By Dan Gainor | June 03, 2009 | 10:53

In the run-up to Obama’s election, journalists were promoting him as a “post-racial” candidate. Now with the nomination of Sonia Sotomayor for Supreme Court we know that both the media and the candidate were lying to us.

As USA Today columnist DeWayne Wickham wrote on May 5, 2009, “For many people in the USA, Obama's election ushered in a post-racial era that was expected to push race to the back burner of our national consciousness.” But his presidency isn’t “post-racial.” It’s not just the obvious identity politics where craven political calculations are used to pick candidates of appropriate age/race/gender/class/shoe size. It has to do with Obama’s stance on using racism to correct racism.

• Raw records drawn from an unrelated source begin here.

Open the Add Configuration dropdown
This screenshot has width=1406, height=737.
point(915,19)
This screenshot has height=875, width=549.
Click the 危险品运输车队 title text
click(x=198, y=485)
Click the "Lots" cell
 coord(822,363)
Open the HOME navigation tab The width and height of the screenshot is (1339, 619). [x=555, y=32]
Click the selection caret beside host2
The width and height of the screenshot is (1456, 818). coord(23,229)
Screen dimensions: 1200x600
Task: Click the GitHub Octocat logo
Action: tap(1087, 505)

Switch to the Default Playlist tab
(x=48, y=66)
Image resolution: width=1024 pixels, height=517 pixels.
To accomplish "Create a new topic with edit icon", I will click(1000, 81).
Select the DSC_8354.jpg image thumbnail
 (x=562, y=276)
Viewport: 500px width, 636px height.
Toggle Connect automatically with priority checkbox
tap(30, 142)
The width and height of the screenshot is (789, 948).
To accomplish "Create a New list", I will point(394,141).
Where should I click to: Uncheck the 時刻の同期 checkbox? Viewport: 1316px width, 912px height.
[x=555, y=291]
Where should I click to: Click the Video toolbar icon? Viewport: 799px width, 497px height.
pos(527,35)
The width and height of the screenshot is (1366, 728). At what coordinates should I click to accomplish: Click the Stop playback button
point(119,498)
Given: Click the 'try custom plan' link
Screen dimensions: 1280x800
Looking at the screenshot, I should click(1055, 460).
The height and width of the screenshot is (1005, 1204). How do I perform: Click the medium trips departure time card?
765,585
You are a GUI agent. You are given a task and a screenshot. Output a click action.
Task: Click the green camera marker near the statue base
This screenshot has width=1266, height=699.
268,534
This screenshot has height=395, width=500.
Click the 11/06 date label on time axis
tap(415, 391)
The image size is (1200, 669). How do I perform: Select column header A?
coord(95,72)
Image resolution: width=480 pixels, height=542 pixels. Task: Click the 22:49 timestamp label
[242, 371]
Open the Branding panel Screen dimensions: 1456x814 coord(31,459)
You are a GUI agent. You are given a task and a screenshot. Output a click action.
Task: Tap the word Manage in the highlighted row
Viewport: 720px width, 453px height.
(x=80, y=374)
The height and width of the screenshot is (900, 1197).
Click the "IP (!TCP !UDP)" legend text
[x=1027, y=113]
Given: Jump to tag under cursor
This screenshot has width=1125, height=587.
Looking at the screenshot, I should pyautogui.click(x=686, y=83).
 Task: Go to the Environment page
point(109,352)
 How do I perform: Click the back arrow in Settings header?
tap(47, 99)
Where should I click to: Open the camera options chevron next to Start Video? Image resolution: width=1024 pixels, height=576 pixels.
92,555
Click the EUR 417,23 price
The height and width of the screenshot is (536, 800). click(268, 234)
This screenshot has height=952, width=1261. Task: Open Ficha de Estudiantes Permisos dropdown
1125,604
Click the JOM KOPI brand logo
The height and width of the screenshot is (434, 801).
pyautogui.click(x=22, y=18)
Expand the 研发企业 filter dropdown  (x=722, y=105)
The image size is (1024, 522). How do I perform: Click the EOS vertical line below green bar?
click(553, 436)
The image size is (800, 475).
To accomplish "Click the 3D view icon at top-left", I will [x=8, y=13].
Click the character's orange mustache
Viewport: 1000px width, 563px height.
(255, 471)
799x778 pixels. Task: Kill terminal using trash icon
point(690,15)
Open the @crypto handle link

That position was evident in Obama’s deliberate choice of Sotomayor who figured prominently in a major case of racial injustice. The case in question – Ricci v. DeStefano – involves 18 New Haven, Connecticut, firefighters who sued because they were blatantly discriminated against because of their race. The 17 white and one Hispanic firefighters took the lieutenant’s and captain’s exams and, when they did well and black firefighters did not, the city canceled the results. On appeal, our likely next Supreme Court “justice” ruled against the men even though the evidence was stacked on their side.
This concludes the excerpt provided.